**Set exercise**. Copy out the data below word for word, from the line with "Task: Open the Woo Sports Resort team link" up to and including the line with "Looking at the screenshot, I should [x=458, y=49].".

**Excerpted data**.

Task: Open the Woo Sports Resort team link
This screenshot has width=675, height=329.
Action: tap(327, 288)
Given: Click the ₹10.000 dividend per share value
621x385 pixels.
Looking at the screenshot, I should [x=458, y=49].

--

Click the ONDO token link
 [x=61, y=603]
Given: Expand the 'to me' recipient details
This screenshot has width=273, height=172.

==

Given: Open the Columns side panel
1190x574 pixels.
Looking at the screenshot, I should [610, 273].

**Task solution**.
Task: Open the Woo Sports Resort team link
This screenshot has width=675, height=329.
Action: tap(327, 288)
Given: Click the ₹10.000 dividend per share value
621x385 pixels.
Looking at the screenshot, I should [x=458, y=49].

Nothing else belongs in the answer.